When someone is fired from a company, the employers will usually attempt to keep back any entitlements the employee may have earned during their time there. It is entirely normal, although cruel, to try and take away assets accumulated and have it stipulated in a clause within the contract. In many cases, though, there can be a workaround in order to keep what you have earned while working for the company.

  1. According to the SCC, if contractual clauses restrict the benefits employees receive after they are fired, such as stock options, pension vesting etc., those clauses will seldom be enforceable. As the plethora of cases dismantling termination provisions in employment contracts continues to grow, very few contracts drafted before mid-2020 will be enforced.
  1. Without being considered “integral,” employees will now recover their bonuses and other forms of remuneration as part of the resulting damages from their dismissal. The relevant issue is whether the employee would have earned this remuneration if they had continued working during the number of months of severance awarded by the court. The objective of notice is to put the employee in the position they would have been in if they had continued to work during that period of notice. Unless there is clear exclusionary language that commands otherwise, employees will be entitled to the bonus earned during the notice period, including bonuses for the period that the employee worked prior to their dismissal. 

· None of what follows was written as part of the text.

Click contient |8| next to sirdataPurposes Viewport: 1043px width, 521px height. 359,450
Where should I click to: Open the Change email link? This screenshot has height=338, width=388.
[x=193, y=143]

  1. Contracts that aim to disallow remuneration earned during the notice period must be clear and unambiguous, as the courts will interpret these contracts strictly against the employer. The employee relationship is not treated as terminated until the period of reasonable notice expires, stipulating in a contract that a terminated employee “with or without cause” will be deprived of their bonus or other entitlements is thus insufficient. Employers must also be specific and cautious with their choice of terminology. For example, contracting that the remuneration provision in question shall not form part of the severance calculation is insufficient since the term “severance” is distinct from damages in lieu of wrongful dismissal, and the court awards such damages, not “severance.”

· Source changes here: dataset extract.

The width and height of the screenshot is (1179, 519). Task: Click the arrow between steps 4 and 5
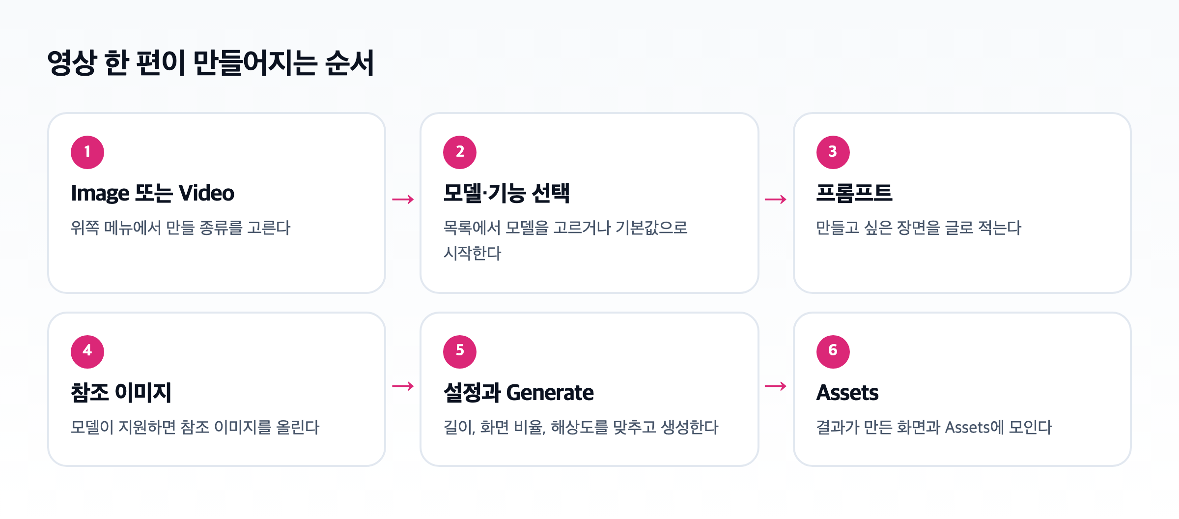[x=403, y=386]
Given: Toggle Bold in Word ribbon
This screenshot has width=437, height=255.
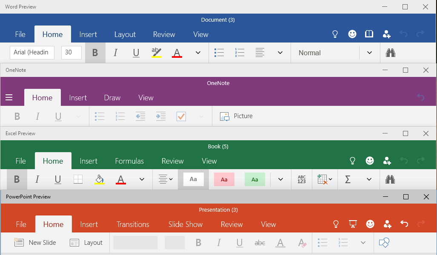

There have been cases settled recently which helped set a precedent. Employers must now adequately draw the employee’s attention to the clause depriving the employee of a particular entitlement for the clause to be binding. Listing the bonus plan online, though highly accessible, is insufficient. Additionally, if provisions were created to remove the remuneration effective as soon as the person was fired without continuing for the period of notice required by employment standards legislation, the entire clause would be considered invalid as it would violate the Employment Standards Act. Regarding COVID-19, the courts will attempt to extrapolate what the employee would have earned over the period of notice that the court awards in determining damages for wrongful dismissal.